§ TASK INPUT
════════════════════
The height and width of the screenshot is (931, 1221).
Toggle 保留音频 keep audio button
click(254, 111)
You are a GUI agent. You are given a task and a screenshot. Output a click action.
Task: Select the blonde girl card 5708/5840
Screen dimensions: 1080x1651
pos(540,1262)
════════════════════
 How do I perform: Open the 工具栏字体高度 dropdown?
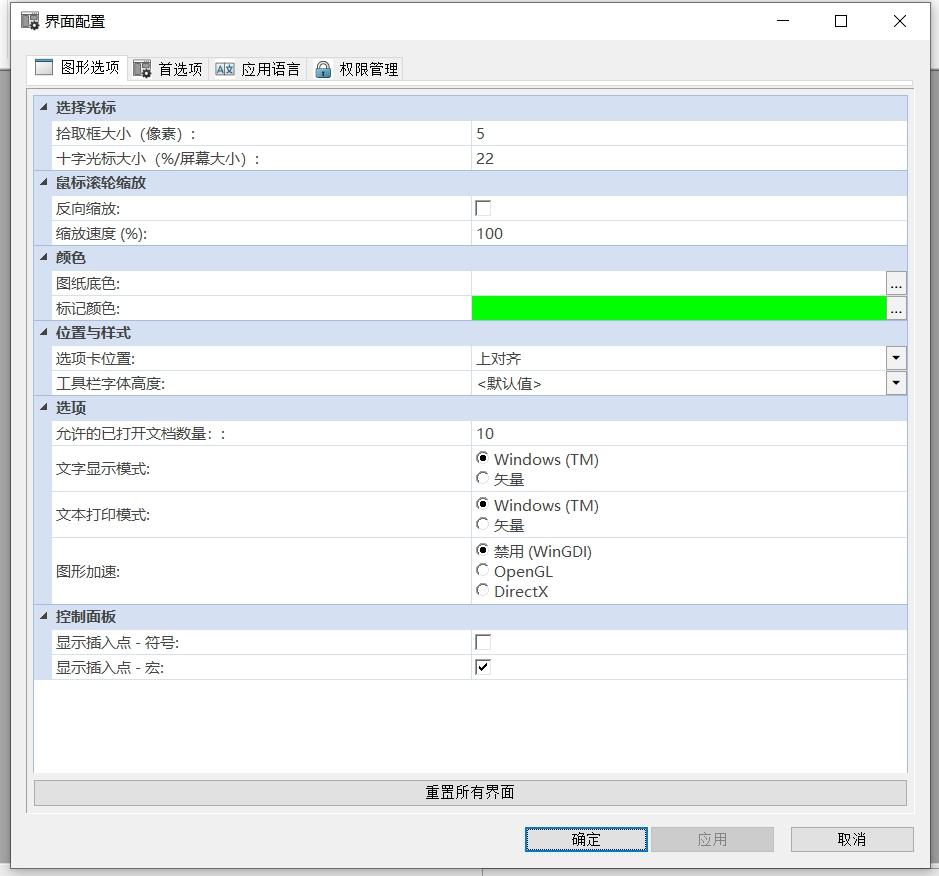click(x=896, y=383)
════════════════════
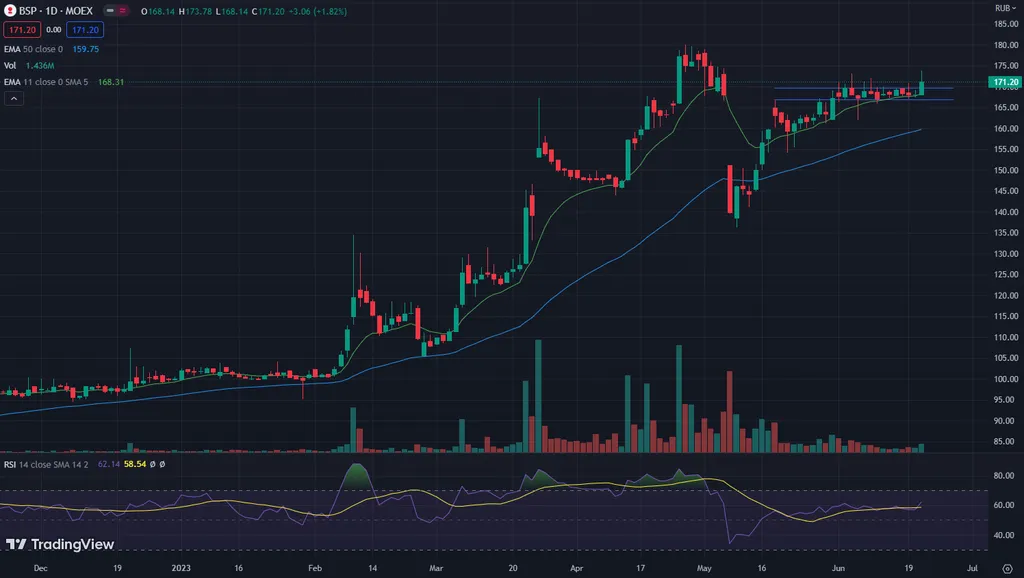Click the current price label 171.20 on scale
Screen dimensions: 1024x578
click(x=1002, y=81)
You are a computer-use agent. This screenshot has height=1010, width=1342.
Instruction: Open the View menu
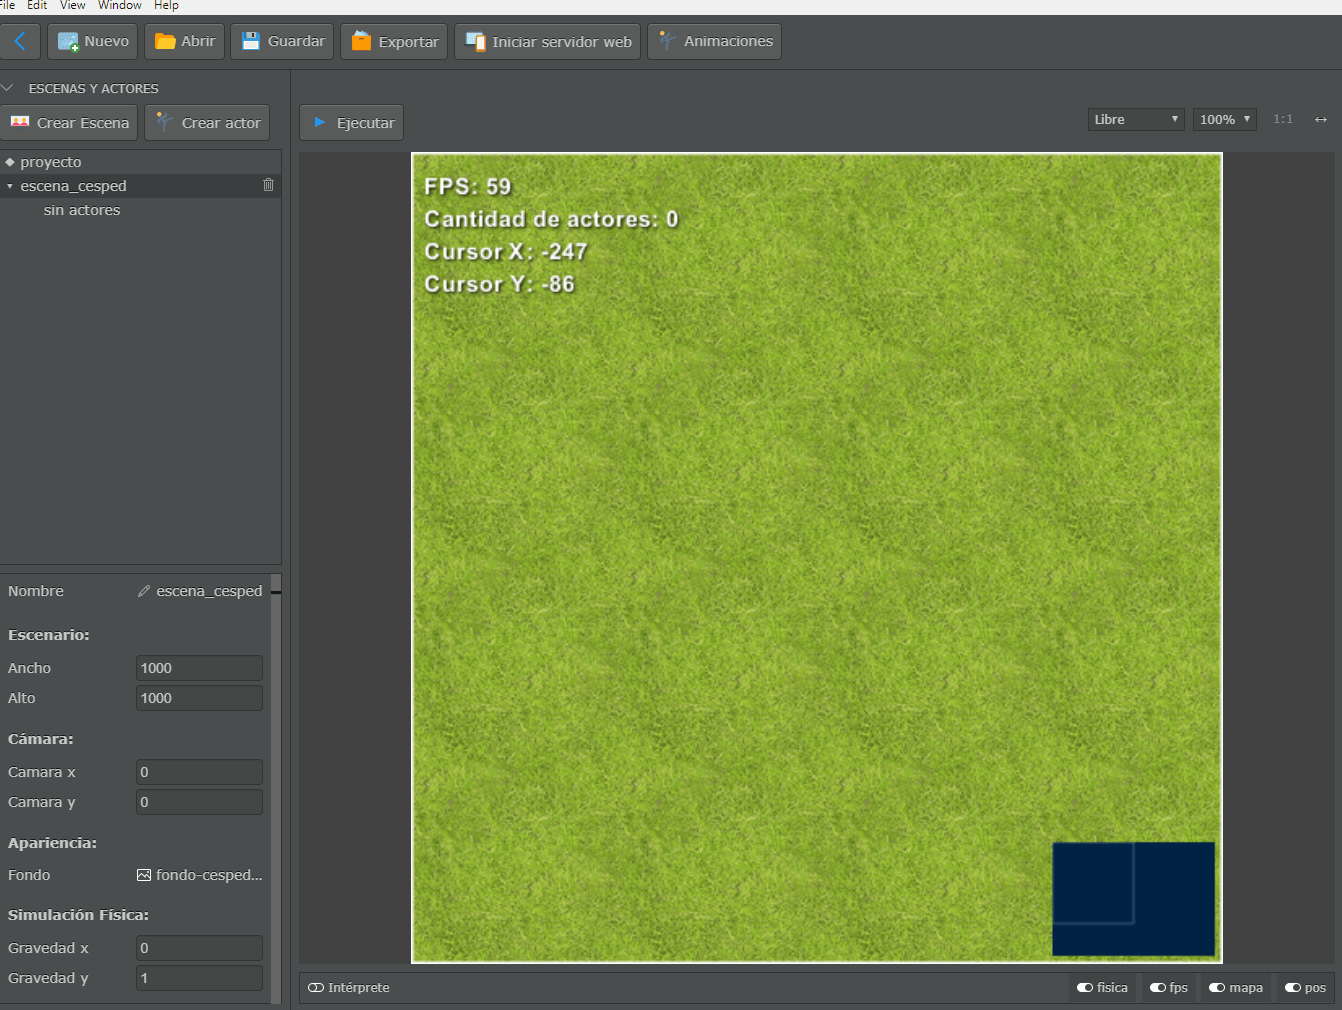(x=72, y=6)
════════════════════
§ WHAT IS REQUIRED
Return every line from the entries above that includes the word "width".

§ RESPONSE AREA
The height and width of the screenshot is (931, 1221).
You are a computer-use agent. This screenshot has height=1010, width=1342.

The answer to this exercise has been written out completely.